The ecological dimension refers to ecosystems. Although the ecosystem concept has not provided the scientific basis for environmental management that some initially thought or hoped for, few people now deny the importance of considering ecological or biophysical conditions, processes and interconnections for environmental management. Early efforts towards integrated management began when attempts to protect animals were expanded to encompass their habitats. Protecting natural areas, parks, and reserves was a step towards more encompassing environmental protection. More recently, the need to protect ecosystems, whether or not they have been set aside as parks or reserves, has been incorporated into the concept of integrated environmental management. In short, the ecological dimension of environmental management refers to the protection of ecological systems and biophysical processes, not only for the sake of humans (as the unravelling of ecosystems will cause all kinds of potentially severe problems for the well-being or even survival of humans and societies) but also for the sake of other species and the incredible beauty and sophistication of nature, which beats everything that humans can create.

The resource dimension overlaps with the biophysical dimension because humans also use animals, plants, and ecosystems as resources. The term “resource” is defined here from an anthropocentric perspective as anything that is potentially useful to humans, whether living or non-living. In many parts of the world, the decline, depletion or degradation of resources, including land, forests, and water, has long drawn concern. In 1972, concerns about resource depletion reached the global level with the publication of the Club of Rome’s Limits to Growth report.5 Although there have always been sceptics who deny (the seriousness of) problems of this nature, or who have unlimited faith in human ingenuity to overcome any such issues if they arise, few people reject the desirability or importance of the judicious management of resources. Rational or science-based resource management emerged as a crucial branch of environmental management in the 19th century. More recently, the need to manage resources (like soil, water, plants, and animals) in a more integrated way has become an important plank in resource management. In brief, the resource dimension of environmental management refers to protecting the natural resource basis on which humans depend for their well-being and survival.

As economics is the discipline that focuses on allocating scarce resources, this dimension of the environment is often referred to as the economic dimension. I prefer to use the term ‘resource’ dimension, as resources are substantive (biophysical) elements of the environment, whereas the economic dimension, as used in the sustainable development discourse, has come to refer to non-environmental concerns, such as economic growth, competitiveness, and profits. Thus, discussing the economic dimension of environmental management shifts attention from concerns about physical or natural resources and their long-term availability, in both quantitative and qualitative respects, toward monetary issues and concerns. This has led to the management of resources, foremost, as abstract economic entities rather than biophysical environmental ones.

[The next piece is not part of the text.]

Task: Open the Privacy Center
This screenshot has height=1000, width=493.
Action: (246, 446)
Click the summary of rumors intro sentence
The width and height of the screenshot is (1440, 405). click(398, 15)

The human environment dimension offers the most scope for confusion, as it can be interpreted to encompass all aspects of human life and society, or refer to the highly elastic notion of “quality of life.” Here, I use it to refer to biophysical environmental conditions that humans have shaped. For many humans, the environment is foremost about the human environment, the environment shaped by humans, including cities and modified landscapes. Many, if not most, environmental problems have come to be recognised as such because of the effects on humans of human-induced biophysical changes, such as pollution, urban sprawl, traffic congestion, noise, the decline of natural areas for recreation, and the physical conditions in which people work and live in general. Environmental management includes the management of these modified environments, and their further modification, for their (potential) impacts on human health and well-being. Admittedly, this dimension centres foremost on humans rather than the other two dimensions of the environment.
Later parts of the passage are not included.